**What is expected**
Which lines of the data contain the string "Powered"? Show each of them.
START Task data
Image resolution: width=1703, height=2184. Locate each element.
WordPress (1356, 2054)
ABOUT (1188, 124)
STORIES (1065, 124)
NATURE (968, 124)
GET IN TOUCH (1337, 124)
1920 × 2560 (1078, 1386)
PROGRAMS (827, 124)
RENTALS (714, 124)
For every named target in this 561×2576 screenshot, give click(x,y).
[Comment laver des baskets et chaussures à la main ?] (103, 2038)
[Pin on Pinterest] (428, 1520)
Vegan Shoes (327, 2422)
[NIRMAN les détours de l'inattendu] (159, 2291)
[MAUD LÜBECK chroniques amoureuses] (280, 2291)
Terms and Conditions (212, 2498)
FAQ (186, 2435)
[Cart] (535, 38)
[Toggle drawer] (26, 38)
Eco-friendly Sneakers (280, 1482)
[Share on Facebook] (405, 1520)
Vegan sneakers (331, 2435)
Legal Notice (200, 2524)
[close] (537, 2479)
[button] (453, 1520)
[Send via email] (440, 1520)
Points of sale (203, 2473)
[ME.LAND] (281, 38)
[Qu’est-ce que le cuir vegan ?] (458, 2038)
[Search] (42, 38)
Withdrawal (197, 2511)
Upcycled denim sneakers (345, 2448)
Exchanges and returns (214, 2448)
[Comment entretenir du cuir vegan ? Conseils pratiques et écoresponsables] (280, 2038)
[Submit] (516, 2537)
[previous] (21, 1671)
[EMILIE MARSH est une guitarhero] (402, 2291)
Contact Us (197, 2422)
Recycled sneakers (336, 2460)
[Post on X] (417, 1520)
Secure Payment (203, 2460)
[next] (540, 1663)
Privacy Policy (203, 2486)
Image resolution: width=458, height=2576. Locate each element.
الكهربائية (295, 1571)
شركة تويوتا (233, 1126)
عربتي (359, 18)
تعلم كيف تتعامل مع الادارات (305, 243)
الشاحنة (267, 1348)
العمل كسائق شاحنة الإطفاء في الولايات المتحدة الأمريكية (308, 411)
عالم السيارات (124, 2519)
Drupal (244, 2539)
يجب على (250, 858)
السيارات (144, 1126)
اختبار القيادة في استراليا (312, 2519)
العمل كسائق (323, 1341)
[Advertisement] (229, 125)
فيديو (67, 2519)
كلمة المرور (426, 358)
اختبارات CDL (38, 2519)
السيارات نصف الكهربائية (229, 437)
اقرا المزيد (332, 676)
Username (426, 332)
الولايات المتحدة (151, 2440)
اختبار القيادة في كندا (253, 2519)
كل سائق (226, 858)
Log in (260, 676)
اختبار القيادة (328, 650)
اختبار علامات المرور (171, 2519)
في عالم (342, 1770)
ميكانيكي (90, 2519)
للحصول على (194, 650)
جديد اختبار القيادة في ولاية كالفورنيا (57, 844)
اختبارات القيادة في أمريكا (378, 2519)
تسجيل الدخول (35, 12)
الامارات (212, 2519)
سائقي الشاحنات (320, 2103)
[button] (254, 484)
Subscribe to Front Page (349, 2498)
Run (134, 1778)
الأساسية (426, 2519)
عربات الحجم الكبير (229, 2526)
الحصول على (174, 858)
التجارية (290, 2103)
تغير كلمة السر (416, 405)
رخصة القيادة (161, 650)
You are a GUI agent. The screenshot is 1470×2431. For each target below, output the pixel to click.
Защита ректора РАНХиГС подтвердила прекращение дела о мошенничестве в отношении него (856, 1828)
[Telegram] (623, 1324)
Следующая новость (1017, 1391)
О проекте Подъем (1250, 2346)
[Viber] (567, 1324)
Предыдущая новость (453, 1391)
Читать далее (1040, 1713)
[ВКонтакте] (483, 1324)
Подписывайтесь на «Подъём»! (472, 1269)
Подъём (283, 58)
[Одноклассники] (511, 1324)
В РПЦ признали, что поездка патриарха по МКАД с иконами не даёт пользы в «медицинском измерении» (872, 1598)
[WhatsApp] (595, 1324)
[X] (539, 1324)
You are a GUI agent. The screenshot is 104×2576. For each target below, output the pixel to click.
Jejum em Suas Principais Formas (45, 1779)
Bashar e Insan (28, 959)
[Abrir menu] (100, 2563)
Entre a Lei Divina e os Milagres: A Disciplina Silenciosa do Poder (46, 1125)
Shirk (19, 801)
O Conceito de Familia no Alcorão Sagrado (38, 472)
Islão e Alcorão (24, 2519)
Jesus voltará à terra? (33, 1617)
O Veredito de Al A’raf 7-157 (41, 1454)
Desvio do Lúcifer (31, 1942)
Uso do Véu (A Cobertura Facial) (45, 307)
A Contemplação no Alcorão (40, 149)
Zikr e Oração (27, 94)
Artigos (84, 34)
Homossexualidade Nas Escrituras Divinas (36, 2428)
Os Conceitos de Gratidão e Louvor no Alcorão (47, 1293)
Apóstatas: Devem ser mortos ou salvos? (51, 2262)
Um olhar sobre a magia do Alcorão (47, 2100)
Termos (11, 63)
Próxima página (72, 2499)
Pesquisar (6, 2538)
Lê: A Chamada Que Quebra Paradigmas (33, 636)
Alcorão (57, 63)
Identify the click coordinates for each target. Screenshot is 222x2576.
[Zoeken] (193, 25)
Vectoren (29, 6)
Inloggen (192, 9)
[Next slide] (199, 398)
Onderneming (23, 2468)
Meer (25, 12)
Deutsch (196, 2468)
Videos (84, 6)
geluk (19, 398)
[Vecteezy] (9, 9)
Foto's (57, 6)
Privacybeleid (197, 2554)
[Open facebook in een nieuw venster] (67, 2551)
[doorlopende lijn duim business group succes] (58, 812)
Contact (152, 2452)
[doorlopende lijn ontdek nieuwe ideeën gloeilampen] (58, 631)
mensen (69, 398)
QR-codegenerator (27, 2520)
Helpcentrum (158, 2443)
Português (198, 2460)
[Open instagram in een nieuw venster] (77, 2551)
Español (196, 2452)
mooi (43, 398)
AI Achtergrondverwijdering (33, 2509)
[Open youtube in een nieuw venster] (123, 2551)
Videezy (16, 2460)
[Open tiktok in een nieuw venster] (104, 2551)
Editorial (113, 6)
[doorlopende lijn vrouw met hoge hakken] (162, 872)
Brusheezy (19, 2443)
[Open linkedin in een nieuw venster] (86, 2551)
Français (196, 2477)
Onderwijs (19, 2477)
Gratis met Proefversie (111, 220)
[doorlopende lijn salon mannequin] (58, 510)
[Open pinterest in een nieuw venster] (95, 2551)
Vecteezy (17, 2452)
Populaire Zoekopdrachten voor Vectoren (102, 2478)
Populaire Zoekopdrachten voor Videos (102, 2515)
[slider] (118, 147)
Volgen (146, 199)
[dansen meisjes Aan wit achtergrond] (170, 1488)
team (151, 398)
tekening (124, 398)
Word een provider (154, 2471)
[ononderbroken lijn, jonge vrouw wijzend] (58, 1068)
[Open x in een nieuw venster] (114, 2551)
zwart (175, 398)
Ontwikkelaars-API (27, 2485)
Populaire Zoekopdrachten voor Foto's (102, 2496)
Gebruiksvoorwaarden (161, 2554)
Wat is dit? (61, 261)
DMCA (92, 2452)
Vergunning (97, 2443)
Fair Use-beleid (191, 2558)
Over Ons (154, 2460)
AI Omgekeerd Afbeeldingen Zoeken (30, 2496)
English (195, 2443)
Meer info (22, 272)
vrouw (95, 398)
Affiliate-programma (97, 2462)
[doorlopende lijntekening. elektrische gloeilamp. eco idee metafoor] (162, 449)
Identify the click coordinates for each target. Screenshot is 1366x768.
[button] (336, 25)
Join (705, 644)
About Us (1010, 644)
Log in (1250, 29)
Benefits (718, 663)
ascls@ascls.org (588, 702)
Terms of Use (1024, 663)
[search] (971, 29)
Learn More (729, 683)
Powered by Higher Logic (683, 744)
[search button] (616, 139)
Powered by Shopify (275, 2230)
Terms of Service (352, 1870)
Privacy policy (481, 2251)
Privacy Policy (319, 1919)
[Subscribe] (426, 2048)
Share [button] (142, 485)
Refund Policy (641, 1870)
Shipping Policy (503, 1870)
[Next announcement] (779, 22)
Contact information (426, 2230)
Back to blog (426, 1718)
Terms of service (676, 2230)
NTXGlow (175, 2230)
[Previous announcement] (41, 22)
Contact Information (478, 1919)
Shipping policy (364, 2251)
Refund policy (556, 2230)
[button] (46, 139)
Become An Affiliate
END Task data
**Answer to this problem**
Powered by Higher Logic (683, 744)
Powered by Shopify (275, 2230)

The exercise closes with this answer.